= WORK REQUIRED =
Among the entries below, only the lines from the one with "This screenshot has width=644, height=291." through the one with "Instruction: Open Today's posts" are to be retyped, exactly and without pictures.

= LISTED ENTRIES =
:::::
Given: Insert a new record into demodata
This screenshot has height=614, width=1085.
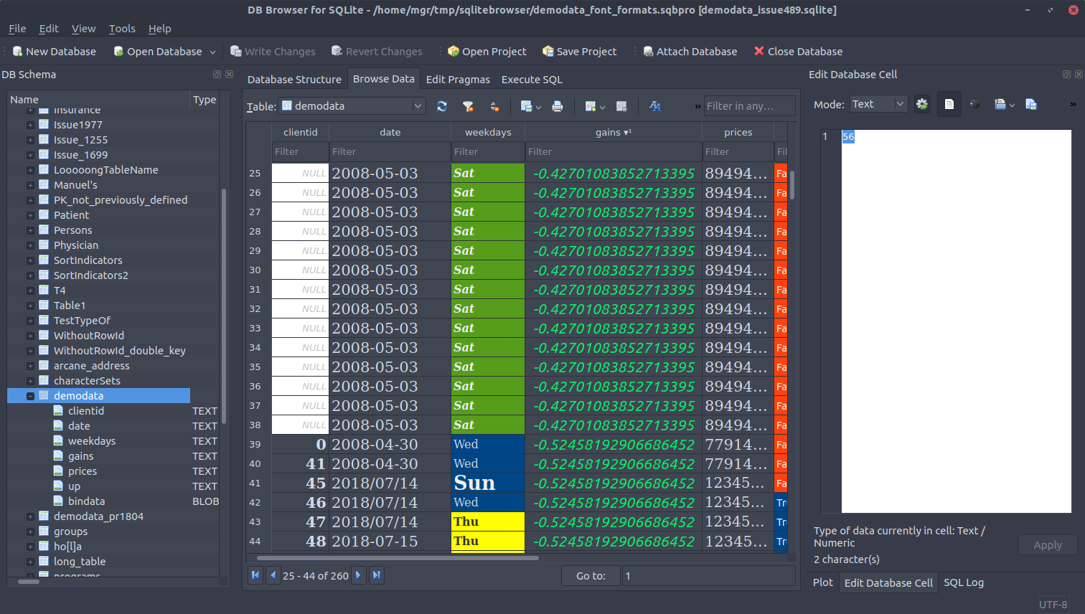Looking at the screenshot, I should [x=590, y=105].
:::::
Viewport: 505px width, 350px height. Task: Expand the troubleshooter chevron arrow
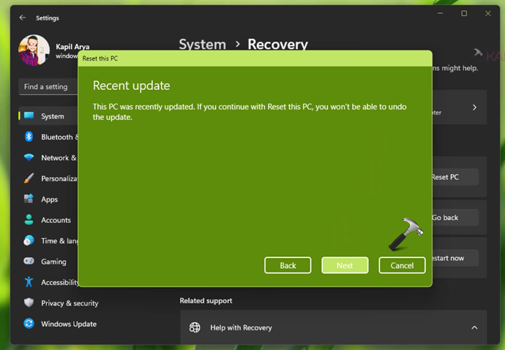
:::::
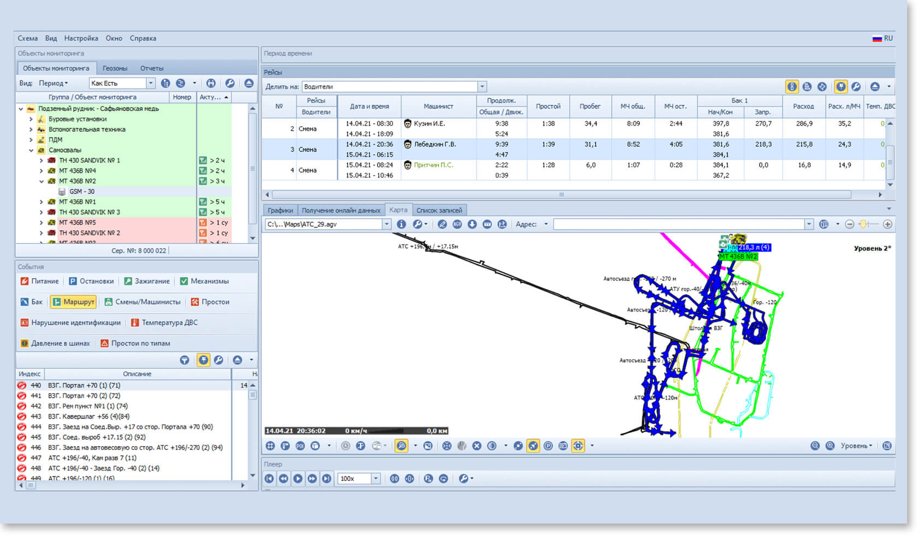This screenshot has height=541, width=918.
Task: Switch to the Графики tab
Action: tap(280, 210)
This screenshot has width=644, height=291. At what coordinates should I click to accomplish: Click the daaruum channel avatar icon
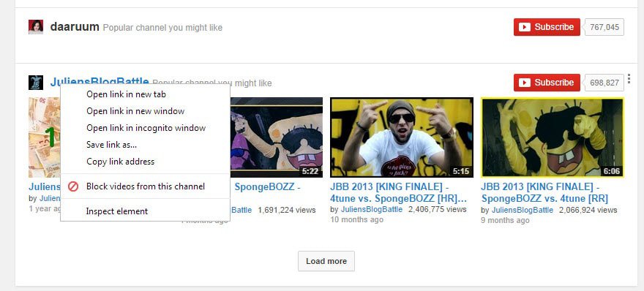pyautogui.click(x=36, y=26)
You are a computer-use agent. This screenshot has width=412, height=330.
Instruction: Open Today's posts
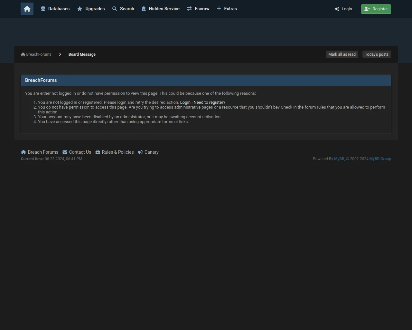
:::::
= RESULT OF THIS EXERCISE =
This screenshot has width=644, height=291. At what coordinates should I click to accomplish: Click the daaruum channel avatar icon
pyautogui.click(x=36, y=26)
You are a computer-use agent. This screenshot has width=412, height=330.
Instruction: Open Today's posts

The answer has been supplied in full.